Under Clinton, the federal budget as a percent of GDP fell steadily from around 23% in 1992 to around 18% in 2000. That’s more than a 20% reduction.
Under Reagan, it rose from 22% in 1980 to 24% in 1983 and then fell to 21% in 1988. Overall, it fell 5%. Under Bush I, it rose from 21% in 1988 to around 23% in 1992. A rise of nearly 10% in just four years.
Clinton was clearly the fiscal conservative even compared to the overrated Reagan.
Part of the explanation for the greater prosperity of the 1980s and first half of the 1990s (before the dot com boom and bust) was the reestablishment of a workable international monetary system based on the dollar after the debacle of the 1970s. Under this system international trade finally reached the level of world integration that had been attained under the classical gold standard before 1914.
The monetary inflation and credit expansion of the Fed found outlets around the world during this time, which permitted American companies to earn profits (and stock markets to soar) while price inflation at home was kept in check. This started to unravel first with Japan in the early 1990s and then southeast Asian countries in the middle part of the decade. After that the boom was felt here at home in the dot com debacle.
Of course, you’re right that people are naturally engaged in economic progress through the market economy, which continues to raise our standards of living even with government’s depredations. It’s not bad enough that politicians rob us of the prosperity we could have enjoyed, they insist on taking credit for the prosperity left to us that we ourselves are producing.

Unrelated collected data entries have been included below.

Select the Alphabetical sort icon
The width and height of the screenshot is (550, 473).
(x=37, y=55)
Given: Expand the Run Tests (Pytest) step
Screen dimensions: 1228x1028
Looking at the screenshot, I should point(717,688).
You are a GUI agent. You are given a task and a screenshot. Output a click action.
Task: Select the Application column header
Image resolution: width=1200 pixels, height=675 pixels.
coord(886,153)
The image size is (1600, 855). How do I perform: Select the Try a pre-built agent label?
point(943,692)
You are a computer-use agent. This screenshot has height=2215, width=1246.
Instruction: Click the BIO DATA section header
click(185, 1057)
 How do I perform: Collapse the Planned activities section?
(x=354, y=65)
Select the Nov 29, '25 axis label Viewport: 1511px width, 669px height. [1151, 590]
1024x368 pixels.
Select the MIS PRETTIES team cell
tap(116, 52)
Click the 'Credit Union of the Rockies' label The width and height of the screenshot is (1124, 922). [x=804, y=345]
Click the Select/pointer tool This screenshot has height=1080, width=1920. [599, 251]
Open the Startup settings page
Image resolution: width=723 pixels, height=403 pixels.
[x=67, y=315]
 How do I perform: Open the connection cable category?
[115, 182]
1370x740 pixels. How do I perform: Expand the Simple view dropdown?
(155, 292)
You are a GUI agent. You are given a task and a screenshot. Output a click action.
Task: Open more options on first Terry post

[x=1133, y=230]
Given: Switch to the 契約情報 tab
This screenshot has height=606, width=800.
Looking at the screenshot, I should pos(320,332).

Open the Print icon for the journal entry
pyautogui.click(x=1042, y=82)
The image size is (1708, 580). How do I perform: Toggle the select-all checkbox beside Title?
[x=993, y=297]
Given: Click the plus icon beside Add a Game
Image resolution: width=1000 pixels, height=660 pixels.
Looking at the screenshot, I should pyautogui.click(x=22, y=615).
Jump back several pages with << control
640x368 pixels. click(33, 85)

September 30, 2012 at 6:45 pm #17119gmorinParticipantJeff, could you elaborate a bit on your remark “The monetary inflation and credit expansion of the Fed found outlets around the world during this time, which permitted American companies to earn profits (and stock markets to soar) while price inflation at home was kept in check”
If I understand, it sounds like you are saying basically the fed created money but it shipped it all overseas so we did not see the result of the inflation here? Is that correct, if so how did they do that? If I had to guess I’d say maybe that the Fed was buying government debt of foreign governments? So those countries now had all these dollars and it permitted them to print up their own fiat and exchange it with themselves – because the US dollar is the world reserve the only way they can inflate their own currency is if we inflate ours? Correct? So all that government spending overseas drove buying of American goods during the 80s and 90s… ? but I thought our trade deficit got bigger during that time frame… or is that really irrelevant in that although the gap got bigger the overall amount of goods and services flowing grew substantially as well? Sorry for all the questions, just trying to build a thumbnail sketch of what the fed was doing to quickly debunk the Clinton apologists.
October 1, 2012 at 11:19 am #17120jmherbenerParticipantThe monetary inflation and credit expansion was directed to capital projects overseas. American companies expanded investment projects in foreign countries. Foreign central banks then held dollars as reserve against their own currencies, which they inflated setting off monetary inflation and credit expansion in Thailand, Malaysia, and other East Asian countries. By the mid-1990s, nearly 70% of Federal Reserve Notes were held overseas. (Our merchandise trade deficit, a net inflow of goods into America, is balanced by a capital account surplus, a net outflow of dollars and dollar claims to assets from America.)